地域の特産品が神社として祀られていることは、松茸が単なる商品ではなく、地域の文化や信仰と深く結びついていることを示しています。
このような文化的背景は、ブランド価値を高める重要な要素となっています。
商標登録による保護戦略
特許庁の商標公報・商標公開公報より引用
「岩泉まつたけ」は、2012年1月に商標登録されています(商標登録 第5463948号)。その後、2017年3月には、新たに地域団体商標として登録されました(商標登録 第5931806号)。
地域団体商標制度は、2006年4月から始まった制度です。
それまでの商標法では、地名は一個人に独占されるものではないという考えから、「地名+商品内容」だけの商標では登録が困難でした。
地域団体商標制度により、その土地で生産された商品や伝統工芸品、温泉やご当地グルメなどのサービスも登録できるようになりました。地元の人々が自身の手でブランドを守り、育てることができる仕組みが整備されたのです。
2. 大黒さんま:厳格な選別基準が生む価値
漁師の技術と誇りが支える品質
北海道南東部に位置する厚岸(あっけし)町は、自然に恵まれた歴史ある街です。古くから「牡蠣の街」として知られており、アイヌ語で「牡蠣の漁場」を意味する「アツケシ」が転じて町名になったという説もあります。
太平洋に面した厚岸沖は、寒流と暖流、親潮と黒潮が交わる場所であり、豊富な海の幸に恵まれています。
味と鮮度を誇る厚岸のさんまのなかでも、さらに厳しい規定に合格したものだけが「大黒さんま」を名乗ることができます。
厚岸のさんま漁では、船上で特大のものだけを選別し、直ちに箱詰めされます。この鮮度保持のための徹底した対策は、漁獲から流通までの一貫した品質管理体制を構築しています。
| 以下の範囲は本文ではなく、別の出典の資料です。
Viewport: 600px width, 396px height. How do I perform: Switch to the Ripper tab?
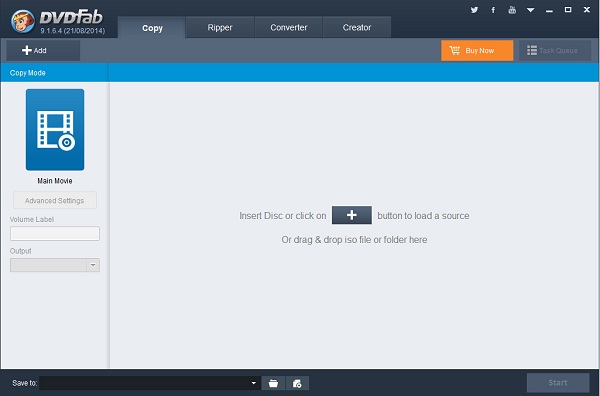click(220, 27)
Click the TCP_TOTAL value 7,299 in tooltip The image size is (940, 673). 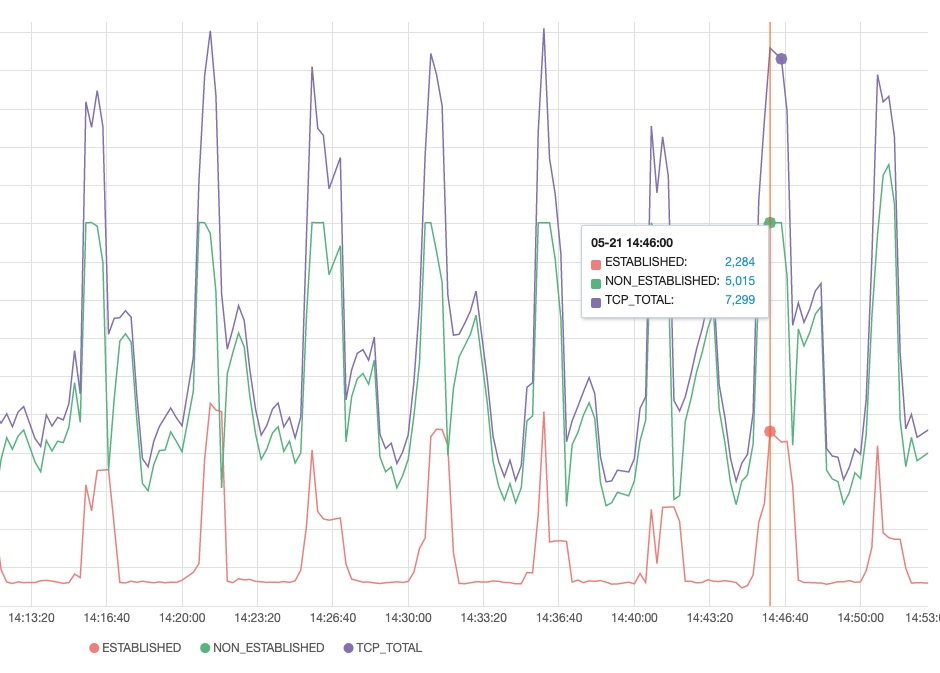click(739, 300)
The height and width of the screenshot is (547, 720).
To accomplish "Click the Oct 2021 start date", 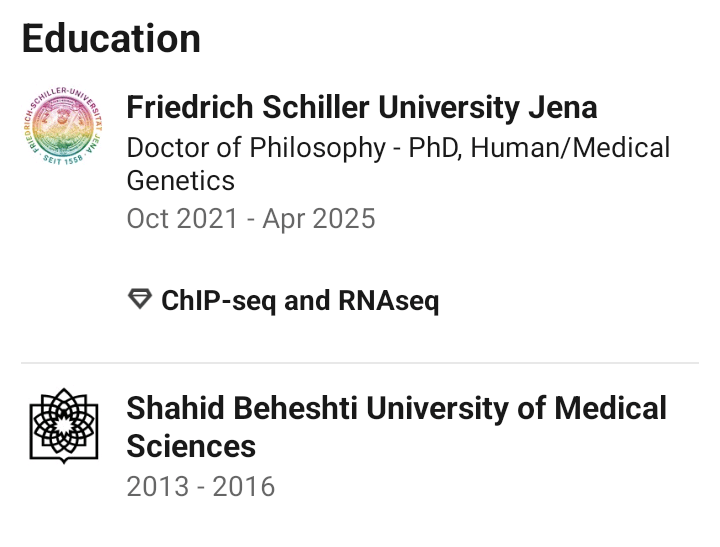I will [179, 218].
選別基準の明確化と鮮度管理の徹底により、市場での差別化に成功しています。
商標登録による競争優位の確立
「大黒さんま」は、2011年4月に地域団体商標として登録されました(商標登録 第5407849号)。その後、図形付きの商標も登録されています(商標登録 第5414982号)。
特許庁の商標公報・商標公開公報より引用
複数の商標登録により、文字商標と図形商標の両面から保護を受けることができます。これにより、模倣品や類似品から「大黒さんま」ブランドを守る体制が整備されています。
3. 厚保くり・中山栗:伝統と品質管理の融合
250年の歴史を持つ厚保くり
山口県美祢市厚保地区は、県内有数の栗の産地として知られています。その歴史は250年におよび、大ぶりで甘みのある「厚保くり」は、全国でも人気があります。
収穫された栗は、まず生産者によって選別され、小ぶりなものや虫食いのあるものは外されます。
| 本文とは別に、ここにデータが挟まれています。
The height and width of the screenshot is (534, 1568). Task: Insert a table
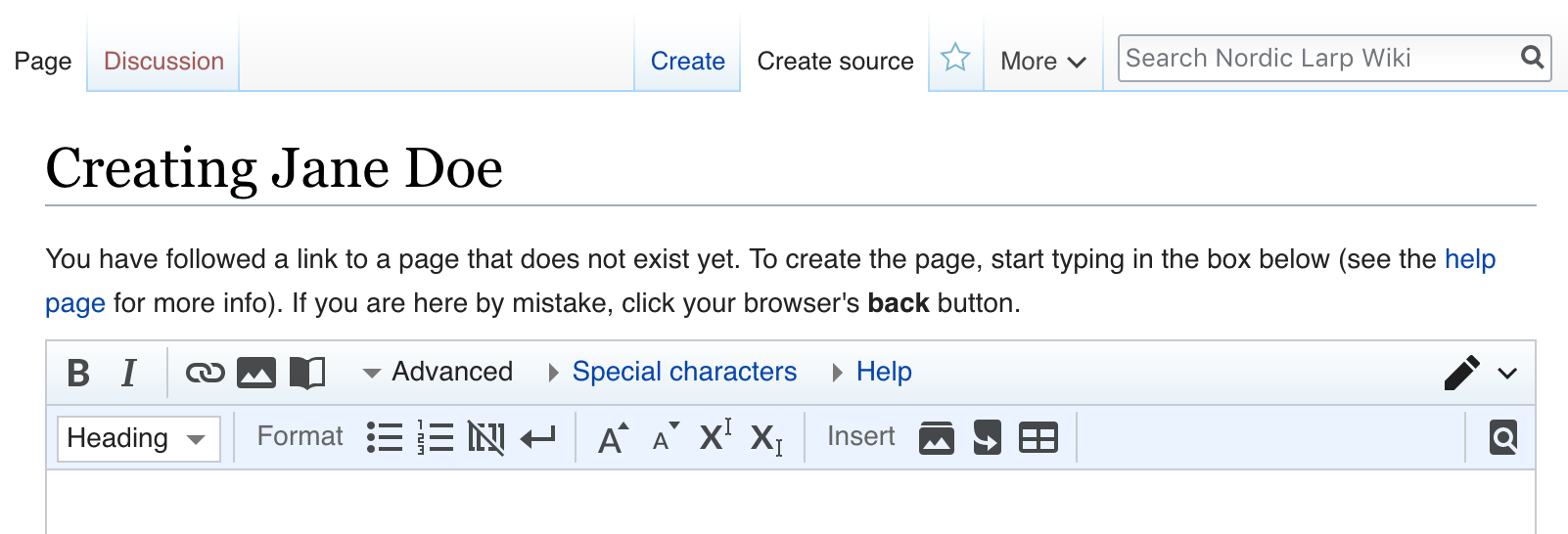coord(1038,437)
選果場へ運ばれた後、もう1度規格を満たしているか確認されます。このとき約3分の1が規格外になるという厳しい選別基準により、品質の均一性が保たれています。
「厚保くり」は、地域団体商標制度が施行された2006年に出願され、2008年2月に登録されました(商標登録 第5109216号)。早期の商標登録により、ブランドの先行者利益を確保しています。
地理的優位性を活かした中山栗
瀬戸内海に面した愛媛県伊予市は、3つの地区(伊予地区、双海地区、中山地区)からなる豊かな自然に囲まれた街です。
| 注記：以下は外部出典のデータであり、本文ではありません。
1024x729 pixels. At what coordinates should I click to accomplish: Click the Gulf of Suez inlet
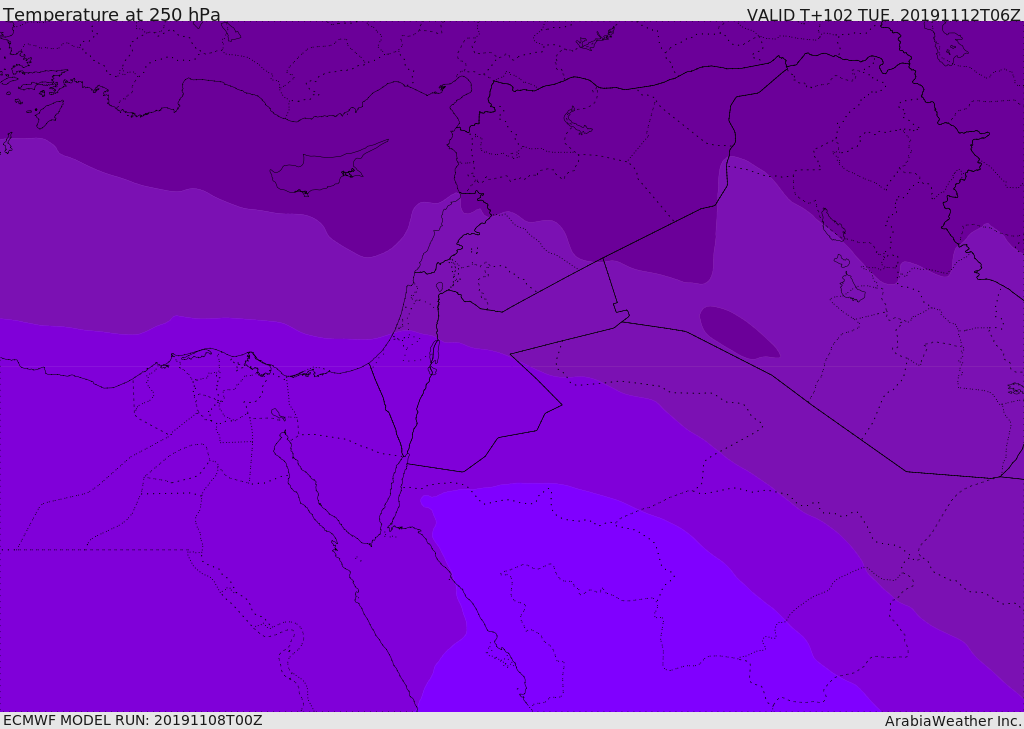point(300,470)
特産品も多く、伊予地区ではみかんや唐川びわ、チリメン、双海地区ではじゃこてんなどが人気を集めています。
中山地区で栽培されている「中山栗」は、中山間部特有の昼夜の寒暖差を活かして生産されています。この地理的条件により、大粒で上品な甘みのある栗が生産されています。
「中山栗」は、2013年3月に地域団体商標として登録されました(商標登録 第5565057号)。地理的優位性と商標登録を組み合わせることで、競合他社との差別化を図っています。
4. まとめ:商標登録が守る地域の価値
食卓に並ぶ秋の味覚には、それぞれの地域の特性や生産者のこだわりが込められています。商品のブランドについても、関係者の手でしっかりと守り続ける必要があります。
第三者に商品名を勝手に使われ、味や品質の劣るものが食卓に並ぶようになれば、本物の価値も下がってしまいます。商標登録により、品質基準を満たさない商品から消費者を守ることができます。
地域団体商標制度は、地域の生産者が団結してブランドを守る仕組みです。マイスター制度や厳格な選別基準と組み合わせることで、品質の維持と向上を図ることができます。商標登録は、地域の特産品が持つ文化的価値や歴史的背景を保護し、次世代へ継承していくための重要な手段となっています。
丹精込めた品が消費者の元に届けられ、多くの人が季節の味を堪能するためにも、商標登録は欠かせないものとなっています。
地域の特産品を守り、育てていくための法的基盤として、商標登録の重要性はますます高まっています。